Et Boris Bondarev de mettre en garde, Vladimir Poutine n'est pas dans un processus de négociation comme on l'imagine en Occident, mais il a une obsession : "La Russie a toujours raison et nous devons faire valoir nos intérêts sans faire de concessions, parce que seuls les faibles cèdent. Et qu'une grande puissance doit faire respecter pleinement ses intérêts vitaux."

"Notre avis n'est pas partagé par grand monde"
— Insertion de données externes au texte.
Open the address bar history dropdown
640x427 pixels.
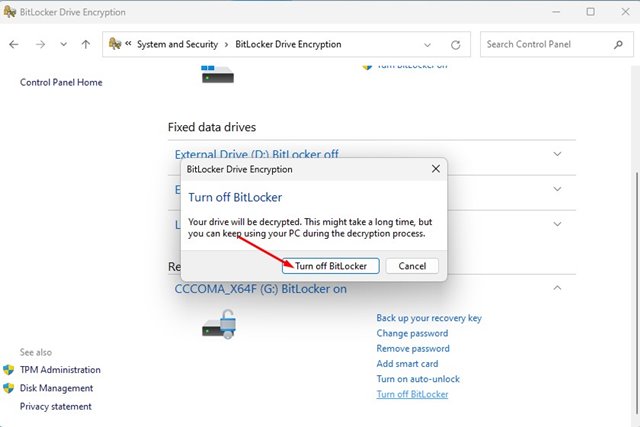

Boris Bondarev est le seul diplomate à avoir, pour l'instant, exprimé publiquement un désaccord aussi violent avec Moscou. Il affirme ne pas être le seul à penser cela : "J'ai des collègues qui partagent des sentiments similaires, des amis qui ont le même point de vue. On parle de cela, bien sûr, mais notre avis n'est pas partagé par grand monde, ce n'est pas le point de vue dominant."

La propagande et la peur ont fait leur œuvre. Boris Bondarev sait ce qu'il risque. Il vit aujourd'hui comme sa famille sous protection en Suisse où il a demandé l'asile politique. Spécialiste des questions de désarmement et de non-prolifération, il cherche un nouvel emploi et dispose d'un atout certain : sa connaissance intime des rouages de la diplomatie poutinienne.